Does the description disclose side effects, auth requirements, rate limits, or destructive behavior?

With no annotations provided, the description carries the full burden of behavioral disclosure. It mentions the Account ID source but lacks critical details such as rate limits, error handling, whether the message is sent immediately or queued, or what happens on failure. For a mutation tool (sending messages) with zero annotation coverage, this is a significant gap in transparency.

Agents need to know what a tool does to the world before calling it. Descriptions should go beyond structured annotations to explain consequences.

Conciseness4/5

Is the description appropriately sized, front-loaded, and free of redundancy?

The description is a single, efficient sentence that front-loads the core purpose. It avoids unnecessary words, but it could be slightly more structured by separating the authentication note into a second sentence for clarity.

Shorter descriptions cost fewer tokens and are easier for agents to parse. Every sentence should earn its place.

Completeness2/5

Given the tool's complexity, does the description cover enough for an agent to succeed on first attempt?

Given the complexity of a mutation tool (sending messages) with no annotations and no output schema, the description is insufficient. It lacks details on behavioral traits (e.g., success/failure responses, side effects), and while the schema covers parameters well, the overall context for safe and effective use is incomplete.

Complex tools with many parameters or behaviors need more documentation. Simple tools need less. This dimension scales expectations accordingly.

Parameters3/5

Does the description clarify parameter syntax, constraints, interactions, or defaults beyond what the schema provides?

The input schema has 100% description coverage, so the schema already documents all four parameters thoroughly. The description adds no additional meaning beyond what the schema provides (e.g., it doesn't explain parameter interactions or provide examples). This meets the baseline of 3 when schema coverage is high.

Input schemas describe structure but not intent. Descriptions should explain non-obvious parameter relationships and valid value ranges.

Purpose4/5

Does the description clearly state what the tool does and how it differs from similar tools?
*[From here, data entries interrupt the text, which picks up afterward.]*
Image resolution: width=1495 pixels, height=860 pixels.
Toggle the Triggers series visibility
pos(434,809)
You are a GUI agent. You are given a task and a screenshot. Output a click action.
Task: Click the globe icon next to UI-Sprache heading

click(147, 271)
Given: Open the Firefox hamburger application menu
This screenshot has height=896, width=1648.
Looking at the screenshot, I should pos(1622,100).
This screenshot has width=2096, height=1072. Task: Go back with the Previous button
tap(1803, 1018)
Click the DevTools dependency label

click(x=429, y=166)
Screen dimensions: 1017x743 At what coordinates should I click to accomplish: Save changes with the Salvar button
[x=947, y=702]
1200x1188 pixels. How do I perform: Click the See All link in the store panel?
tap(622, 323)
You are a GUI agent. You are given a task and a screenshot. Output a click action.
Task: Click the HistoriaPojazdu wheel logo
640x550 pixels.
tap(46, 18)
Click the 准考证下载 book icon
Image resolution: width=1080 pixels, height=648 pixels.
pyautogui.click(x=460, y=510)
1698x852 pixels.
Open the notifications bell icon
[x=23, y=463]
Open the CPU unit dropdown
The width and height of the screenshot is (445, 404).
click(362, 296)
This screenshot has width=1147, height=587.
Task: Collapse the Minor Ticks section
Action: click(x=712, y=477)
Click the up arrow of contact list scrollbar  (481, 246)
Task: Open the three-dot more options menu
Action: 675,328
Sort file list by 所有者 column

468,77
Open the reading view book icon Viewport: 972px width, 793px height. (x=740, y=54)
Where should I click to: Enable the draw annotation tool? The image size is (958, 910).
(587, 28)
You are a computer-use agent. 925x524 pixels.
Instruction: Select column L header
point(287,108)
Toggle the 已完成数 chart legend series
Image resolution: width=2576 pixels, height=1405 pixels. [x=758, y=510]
The description clearly states the action ('send a chat message') and the target platform ('via LinkedIn management API'), which provides a specific verb+resource combination. However, it doesn't explicitly differentiate from sibling tools like 'send_linkedin_connection' or 'send_linkedin_post', which would require a 5.

Agents choose between tools based on descriptions. A clear purpose with a specific verb and resource helps agents select the right tool.

Usage Guidelines2/5

Does the description explain when to use this tool, when not to, or what alternatives exist?

The description mentions that 'Account ID is taken from environment,' which provides some context about authentication, but it doesn't offer guidance on when to use this tool versus alternatives (e.g., 'send_linkedin_connection' or 'send_linkedin_post'), nor does it specify prerequisites or exclusions. This leaves the agent with minimal usage direction.

Agents often have multiple tools that could apply. Explicit usage guidance like "use X instead of Y when Z" prevents misuse.